### Task data
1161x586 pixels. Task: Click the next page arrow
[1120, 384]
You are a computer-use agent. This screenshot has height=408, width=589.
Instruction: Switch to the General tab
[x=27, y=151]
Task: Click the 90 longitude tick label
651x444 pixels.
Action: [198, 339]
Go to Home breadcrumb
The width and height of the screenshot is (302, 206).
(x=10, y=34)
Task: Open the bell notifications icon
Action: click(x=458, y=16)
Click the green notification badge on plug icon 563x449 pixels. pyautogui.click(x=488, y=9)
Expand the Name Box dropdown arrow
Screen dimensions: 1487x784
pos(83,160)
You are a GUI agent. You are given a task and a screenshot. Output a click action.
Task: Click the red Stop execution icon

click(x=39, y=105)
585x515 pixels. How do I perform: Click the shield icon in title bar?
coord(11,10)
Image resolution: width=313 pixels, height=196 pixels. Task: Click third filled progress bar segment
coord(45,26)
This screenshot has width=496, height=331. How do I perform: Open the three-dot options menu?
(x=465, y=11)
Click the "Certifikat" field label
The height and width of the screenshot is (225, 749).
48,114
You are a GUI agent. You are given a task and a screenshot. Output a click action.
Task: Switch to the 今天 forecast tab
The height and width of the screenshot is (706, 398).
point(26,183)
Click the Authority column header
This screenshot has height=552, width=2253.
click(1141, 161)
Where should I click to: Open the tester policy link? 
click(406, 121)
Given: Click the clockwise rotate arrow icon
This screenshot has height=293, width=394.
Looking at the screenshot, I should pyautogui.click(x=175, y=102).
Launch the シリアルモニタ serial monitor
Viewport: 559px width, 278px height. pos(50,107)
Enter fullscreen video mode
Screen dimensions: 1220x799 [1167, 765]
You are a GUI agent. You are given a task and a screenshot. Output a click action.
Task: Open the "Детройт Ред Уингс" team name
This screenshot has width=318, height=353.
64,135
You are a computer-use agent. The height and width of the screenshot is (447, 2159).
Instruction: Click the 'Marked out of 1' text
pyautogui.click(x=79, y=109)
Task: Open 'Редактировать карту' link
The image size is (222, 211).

### Work instructions
Please reproduce the stretch of lines from the first one through the one containing "click(x=39, y=105)", character for character.

### Written solution
1161x586 pixels. Task: Click the next page arrow
[1120, 384]
You are a computer-use agent. This screenshot has height=408, width=589.
Instruction: Switch to the General tab
[x=27, y=151]
Task: Click the 90 longitude tick label
651x444 pixels.
Action: [198, 339]
Go to Home breadcrumb
The width and height of the screenshot is (302, 206).
(x=10, y=34)
Task: Open the bell notifications icon
Action: click(x=458, y=16)
Click the green notification badge on plug icon 563x449 pixels. pyautogui.click(x=488, y=9)
Expand the Name Box dropdown arrow
Screen dimensions: 1487x784
pos(83,160)
You are a GUI agent. You are given a task and a screenshot. Output a click action.
Task: Click the red Stop execution icon

click(x=39, y=105)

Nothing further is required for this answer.